Task statement: One number is the expected answer: the count of lines in the material below containing the word "next".
========
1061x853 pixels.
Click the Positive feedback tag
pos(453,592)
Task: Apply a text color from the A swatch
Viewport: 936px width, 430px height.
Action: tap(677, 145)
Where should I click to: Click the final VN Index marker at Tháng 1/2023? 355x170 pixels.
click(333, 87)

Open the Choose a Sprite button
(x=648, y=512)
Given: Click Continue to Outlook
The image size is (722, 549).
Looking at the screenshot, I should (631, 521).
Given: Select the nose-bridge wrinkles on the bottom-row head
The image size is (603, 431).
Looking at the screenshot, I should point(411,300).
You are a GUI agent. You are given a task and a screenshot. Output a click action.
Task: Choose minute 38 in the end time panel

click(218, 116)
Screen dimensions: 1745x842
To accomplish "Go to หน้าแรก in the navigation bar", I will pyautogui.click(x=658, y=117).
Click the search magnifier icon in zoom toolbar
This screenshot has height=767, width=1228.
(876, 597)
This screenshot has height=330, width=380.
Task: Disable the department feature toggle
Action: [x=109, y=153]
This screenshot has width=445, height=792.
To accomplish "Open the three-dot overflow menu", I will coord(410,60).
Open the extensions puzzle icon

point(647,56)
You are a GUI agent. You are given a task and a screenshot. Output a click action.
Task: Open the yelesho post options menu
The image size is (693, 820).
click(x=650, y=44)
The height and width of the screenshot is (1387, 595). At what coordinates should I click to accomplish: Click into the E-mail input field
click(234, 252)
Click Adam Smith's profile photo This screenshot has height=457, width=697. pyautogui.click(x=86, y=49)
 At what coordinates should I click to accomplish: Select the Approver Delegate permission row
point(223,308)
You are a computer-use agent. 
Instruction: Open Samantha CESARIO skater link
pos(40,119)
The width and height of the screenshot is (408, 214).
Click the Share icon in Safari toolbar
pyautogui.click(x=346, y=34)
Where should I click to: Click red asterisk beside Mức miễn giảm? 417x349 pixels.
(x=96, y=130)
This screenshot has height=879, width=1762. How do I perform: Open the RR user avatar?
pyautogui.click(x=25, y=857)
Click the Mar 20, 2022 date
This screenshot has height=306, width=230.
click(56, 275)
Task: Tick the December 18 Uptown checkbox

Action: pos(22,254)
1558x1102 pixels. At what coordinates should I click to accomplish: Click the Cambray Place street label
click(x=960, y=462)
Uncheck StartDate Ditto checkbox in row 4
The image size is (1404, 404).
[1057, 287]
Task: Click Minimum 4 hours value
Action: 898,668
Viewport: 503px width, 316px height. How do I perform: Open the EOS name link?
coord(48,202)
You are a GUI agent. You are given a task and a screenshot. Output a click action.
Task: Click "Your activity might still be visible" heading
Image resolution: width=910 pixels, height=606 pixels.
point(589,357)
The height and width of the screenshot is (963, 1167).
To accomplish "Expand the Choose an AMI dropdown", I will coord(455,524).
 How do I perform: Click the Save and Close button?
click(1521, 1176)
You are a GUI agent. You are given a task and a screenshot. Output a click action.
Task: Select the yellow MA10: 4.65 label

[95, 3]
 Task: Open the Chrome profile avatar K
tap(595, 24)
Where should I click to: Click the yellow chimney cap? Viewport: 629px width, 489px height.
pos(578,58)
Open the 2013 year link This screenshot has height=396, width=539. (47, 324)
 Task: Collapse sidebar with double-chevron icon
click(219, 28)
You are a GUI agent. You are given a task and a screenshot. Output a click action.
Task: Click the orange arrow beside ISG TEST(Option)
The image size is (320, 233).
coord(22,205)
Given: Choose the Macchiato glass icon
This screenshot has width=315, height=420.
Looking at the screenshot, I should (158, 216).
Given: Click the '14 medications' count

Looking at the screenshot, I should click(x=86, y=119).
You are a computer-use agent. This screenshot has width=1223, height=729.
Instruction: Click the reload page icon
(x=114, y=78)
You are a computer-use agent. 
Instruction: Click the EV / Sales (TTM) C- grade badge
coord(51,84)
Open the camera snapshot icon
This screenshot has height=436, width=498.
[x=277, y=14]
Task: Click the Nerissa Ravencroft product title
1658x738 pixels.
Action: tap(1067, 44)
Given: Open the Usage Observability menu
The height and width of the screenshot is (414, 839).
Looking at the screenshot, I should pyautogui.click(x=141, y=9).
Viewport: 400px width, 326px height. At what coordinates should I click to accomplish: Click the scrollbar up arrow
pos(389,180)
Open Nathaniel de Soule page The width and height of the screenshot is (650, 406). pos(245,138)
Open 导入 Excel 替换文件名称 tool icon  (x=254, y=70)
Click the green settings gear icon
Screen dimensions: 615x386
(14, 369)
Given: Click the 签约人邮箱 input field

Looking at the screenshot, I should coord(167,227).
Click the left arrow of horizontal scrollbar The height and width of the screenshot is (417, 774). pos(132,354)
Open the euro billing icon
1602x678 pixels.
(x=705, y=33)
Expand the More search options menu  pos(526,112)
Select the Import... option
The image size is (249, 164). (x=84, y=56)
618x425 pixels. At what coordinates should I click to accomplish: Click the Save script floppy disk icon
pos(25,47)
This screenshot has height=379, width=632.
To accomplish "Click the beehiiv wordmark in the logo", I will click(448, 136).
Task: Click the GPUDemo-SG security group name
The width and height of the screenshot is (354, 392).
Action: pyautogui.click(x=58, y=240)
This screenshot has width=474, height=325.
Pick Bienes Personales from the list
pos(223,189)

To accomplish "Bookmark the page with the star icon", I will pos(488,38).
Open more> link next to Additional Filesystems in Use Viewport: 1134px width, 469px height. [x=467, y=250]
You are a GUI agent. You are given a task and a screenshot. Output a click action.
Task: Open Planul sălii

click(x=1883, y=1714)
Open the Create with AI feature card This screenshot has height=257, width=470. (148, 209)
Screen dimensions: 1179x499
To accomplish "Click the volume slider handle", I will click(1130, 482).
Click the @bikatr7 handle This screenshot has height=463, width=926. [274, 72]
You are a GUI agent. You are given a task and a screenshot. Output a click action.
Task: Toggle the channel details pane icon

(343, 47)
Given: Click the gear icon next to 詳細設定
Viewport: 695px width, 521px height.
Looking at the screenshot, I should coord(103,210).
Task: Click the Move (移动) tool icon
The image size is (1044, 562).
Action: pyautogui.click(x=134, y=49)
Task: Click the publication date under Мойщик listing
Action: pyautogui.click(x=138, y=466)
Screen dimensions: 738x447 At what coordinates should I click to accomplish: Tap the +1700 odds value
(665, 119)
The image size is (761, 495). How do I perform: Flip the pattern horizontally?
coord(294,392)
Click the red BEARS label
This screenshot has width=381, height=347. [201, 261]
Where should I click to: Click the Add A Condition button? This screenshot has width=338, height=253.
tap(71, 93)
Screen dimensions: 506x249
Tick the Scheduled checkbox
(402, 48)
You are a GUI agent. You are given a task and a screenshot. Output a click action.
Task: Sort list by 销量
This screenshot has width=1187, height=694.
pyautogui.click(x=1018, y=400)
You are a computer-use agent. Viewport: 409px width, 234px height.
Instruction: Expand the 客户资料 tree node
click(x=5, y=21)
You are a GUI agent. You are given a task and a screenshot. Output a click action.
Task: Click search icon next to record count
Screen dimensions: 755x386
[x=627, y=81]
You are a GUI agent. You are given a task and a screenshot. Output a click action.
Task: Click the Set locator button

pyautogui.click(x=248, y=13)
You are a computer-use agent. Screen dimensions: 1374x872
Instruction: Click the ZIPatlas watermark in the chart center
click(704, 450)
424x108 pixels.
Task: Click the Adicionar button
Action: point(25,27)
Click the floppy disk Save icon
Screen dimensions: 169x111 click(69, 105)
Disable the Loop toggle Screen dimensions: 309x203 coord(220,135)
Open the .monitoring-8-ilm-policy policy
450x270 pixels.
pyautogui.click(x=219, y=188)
========
Task output: 3